### Brief
Only these lines of the data below are wanted: the one with "How do I perform: Select the Actividad", the one with "Image resolution: width=1456 pixels, height=832", and any lines between them, each repeated exactly.

### Dataset records

******************************

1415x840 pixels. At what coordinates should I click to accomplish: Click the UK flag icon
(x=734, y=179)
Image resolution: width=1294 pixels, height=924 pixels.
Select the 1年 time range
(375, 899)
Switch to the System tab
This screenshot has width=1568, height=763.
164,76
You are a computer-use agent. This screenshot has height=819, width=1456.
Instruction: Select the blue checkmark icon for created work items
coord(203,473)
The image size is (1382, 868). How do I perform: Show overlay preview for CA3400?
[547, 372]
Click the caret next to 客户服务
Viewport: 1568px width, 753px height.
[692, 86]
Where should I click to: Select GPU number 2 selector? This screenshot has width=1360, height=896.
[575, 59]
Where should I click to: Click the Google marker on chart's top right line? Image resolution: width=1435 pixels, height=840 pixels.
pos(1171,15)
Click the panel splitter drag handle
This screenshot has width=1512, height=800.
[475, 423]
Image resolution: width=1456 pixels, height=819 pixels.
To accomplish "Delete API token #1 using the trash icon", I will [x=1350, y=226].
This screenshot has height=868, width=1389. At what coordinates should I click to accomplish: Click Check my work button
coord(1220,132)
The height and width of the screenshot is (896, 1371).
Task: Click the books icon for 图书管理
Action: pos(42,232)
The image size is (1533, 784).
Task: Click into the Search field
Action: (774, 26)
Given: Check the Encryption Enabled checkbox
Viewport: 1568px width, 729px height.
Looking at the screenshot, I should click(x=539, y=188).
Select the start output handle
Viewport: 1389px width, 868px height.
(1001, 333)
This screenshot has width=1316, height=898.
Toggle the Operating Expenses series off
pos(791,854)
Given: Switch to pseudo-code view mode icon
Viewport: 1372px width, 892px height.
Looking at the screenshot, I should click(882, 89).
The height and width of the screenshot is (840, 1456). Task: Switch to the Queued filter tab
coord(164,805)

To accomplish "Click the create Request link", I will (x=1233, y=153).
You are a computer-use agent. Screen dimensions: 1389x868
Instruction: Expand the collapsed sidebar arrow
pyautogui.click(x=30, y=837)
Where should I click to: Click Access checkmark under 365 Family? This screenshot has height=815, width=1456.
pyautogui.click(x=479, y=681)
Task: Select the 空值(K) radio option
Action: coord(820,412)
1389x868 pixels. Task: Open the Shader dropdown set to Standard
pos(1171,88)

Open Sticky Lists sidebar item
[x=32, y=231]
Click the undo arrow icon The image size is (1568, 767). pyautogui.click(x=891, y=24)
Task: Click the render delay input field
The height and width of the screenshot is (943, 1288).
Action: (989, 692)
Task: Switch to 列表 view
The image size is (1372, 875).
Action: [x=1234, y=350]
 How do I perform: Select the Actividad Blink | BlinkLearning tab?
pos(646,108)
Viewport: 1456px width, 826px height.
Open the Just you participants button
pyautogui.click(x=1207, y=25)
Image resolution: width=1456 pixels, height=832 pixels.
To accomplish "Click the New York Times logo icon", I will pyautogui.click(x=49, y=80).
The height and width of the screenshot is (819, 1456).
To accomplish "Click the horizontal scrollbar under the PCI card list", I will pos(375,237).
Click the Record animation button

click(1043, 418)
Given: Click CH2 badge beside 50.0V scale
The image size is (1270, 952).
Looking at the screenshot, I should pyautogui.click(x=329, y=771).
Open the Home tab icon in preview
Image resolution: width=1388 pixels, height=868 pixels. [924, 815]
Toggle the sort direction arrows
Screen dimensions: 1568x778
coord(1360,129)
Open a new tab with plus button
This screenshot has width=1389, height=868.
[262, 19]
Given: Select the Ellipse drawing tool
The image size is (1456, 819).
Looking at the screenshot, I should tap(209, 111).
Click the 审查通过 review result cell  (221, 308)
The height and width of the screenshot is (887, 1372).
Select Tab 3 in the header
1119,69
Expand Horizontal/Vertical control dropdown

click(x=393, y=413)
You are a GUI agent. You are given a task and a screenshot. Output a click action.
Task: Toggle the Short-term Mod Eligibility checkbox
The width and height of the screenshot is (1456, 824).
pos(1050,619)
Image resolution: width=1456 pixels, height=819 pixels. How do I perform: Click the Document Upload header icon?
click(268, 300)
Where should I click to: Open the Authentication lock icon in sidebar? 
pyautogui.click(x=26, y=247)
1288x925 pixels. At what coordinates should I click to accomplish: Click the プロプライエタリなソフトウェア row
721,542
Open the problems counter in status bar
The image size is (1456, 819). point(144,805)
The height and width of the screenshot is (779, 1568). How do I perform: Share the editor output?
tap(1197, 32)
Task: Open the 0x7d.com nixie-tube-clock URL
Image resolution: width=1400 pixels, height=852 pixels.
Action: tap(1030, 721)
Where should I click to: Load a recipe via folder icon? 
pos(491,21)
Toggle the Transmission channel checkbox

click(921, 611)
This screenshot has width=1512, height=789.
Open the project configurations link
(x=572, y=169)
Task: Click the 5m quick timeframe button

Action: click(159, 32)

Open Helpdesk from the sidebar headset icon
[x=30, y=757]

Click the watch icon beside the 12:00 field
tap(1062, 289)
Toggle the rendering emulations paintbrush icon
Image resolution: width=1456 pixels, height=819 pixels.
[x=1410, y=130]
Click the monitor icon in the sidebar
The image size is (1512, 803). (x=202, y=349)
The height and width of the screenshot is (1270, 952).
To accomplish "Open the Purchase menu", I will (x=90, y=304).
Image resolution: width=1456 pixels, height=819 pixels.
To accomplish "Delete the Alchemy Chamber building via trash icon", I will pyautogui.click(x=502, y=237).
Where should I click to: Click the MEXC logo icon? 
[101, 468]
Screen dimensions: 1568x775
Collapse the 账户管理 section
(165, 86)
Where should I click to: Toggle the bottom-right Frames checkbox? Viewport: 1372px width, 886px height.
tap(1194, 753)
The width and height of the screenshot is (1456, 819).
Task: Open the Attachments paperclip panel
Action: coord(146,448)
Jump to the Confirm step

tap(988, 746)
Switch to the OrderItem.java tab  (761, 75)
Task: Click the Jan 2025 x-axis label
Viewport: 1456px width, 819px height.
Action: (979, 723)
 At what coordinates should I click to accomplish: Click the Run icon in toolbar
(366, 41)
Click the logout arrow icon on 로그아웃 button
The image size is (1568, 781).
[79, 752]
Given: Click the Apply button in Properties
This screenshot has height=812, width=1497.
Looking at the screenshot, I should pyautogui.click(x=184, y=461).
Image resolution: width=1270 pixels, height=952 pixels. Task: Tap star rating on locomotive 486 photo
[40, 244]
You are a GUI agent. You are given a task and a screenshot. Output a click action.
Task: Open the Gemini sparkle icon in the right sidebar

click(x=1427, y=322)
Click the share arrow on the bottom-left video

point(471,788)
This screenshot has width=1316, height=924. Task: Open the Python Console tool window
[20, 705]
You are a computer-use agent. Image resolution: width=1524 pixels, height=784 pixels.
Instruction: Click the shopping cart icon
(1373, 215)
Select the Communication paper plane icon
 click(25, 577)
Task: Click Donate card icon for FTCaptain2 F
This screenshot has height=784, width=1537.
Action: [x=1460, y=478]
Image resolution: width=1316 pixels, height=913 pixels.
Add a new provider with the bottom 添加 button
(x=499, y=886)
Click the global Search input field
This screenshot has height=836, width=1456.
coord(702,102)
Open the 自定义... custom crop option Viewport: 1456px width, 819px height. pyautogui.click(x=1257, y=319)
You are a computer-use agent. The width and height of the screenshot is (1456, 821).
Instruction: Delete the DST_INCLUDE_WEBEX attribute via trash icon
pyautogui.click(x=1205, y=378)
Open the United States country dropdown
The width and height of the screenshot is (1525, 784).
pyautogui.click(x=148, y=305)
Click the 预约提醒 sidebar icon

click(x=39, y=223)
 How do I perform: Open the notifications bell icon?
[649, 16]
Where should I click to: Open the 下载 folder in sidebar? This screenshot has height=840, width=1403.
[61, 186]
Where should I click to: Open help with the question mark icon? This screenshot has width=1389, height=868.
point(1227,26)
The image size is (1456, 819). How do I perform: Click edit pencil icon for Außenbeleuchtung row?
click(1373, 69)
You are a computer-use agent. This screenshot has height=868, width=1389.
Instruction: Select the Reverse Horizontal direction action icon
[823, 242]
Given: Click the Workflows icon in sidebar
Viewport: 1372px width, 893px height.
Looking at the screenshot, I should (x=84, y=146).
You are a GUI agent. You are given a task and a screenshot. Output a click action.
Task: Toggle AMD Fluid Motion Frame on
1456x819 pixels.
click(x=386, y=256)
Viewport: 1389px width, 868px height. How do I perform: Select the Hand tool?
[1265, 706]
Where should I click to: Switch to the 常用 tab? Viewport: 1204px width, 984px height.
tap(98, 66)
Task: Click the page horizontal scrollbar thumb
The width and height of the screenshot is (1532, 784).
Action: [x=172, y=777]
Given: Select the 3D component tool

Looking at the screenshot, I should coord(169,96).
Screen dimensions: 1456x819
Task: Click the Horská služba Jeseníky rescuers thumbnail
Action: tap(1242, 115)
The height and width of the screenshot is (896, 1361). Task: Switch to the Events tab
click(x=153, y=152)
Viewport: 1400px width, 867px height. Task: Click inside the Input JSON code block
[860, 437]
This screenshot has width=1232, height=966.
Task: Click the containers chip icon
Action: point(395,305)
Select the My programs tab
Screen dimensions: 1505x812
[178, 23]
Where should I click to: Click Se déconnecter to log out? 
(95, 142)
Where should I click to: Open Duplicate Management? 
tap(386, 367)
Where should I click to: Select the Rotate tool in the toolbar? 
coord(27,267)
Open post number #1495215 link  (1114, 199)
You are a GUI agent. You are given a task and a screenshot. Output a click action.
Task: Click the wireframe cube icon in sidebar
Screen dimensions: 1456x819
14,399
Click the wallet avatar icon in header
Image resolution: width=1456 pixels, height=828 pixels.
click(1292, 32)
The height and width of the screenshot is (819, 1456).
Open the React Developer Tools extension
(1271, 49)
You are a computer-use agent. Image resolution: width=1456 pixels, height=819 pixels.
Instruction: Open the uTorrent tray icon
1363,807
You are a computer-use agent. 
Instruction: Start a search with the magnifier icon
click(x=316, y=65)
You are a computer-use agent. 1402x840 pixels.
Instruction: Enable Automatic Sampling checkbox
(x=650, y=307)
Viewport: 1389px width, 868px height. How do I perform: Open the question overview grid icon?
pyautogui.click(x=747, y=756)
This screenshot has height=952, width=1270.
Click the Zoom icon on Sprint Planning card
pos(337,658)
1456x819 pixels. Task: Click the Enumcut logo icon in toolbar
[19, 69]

******************************

### Task output
 How do I perform: Select the Actividad Blink | BlinkLearning tab?
pos(646,108)
Viewport: 1456px width, 826px height.
Open the Just you participants button
pyautogui.click(x=1207, y=25)
Image resolution: width=1456 pixels, height=832 pixels.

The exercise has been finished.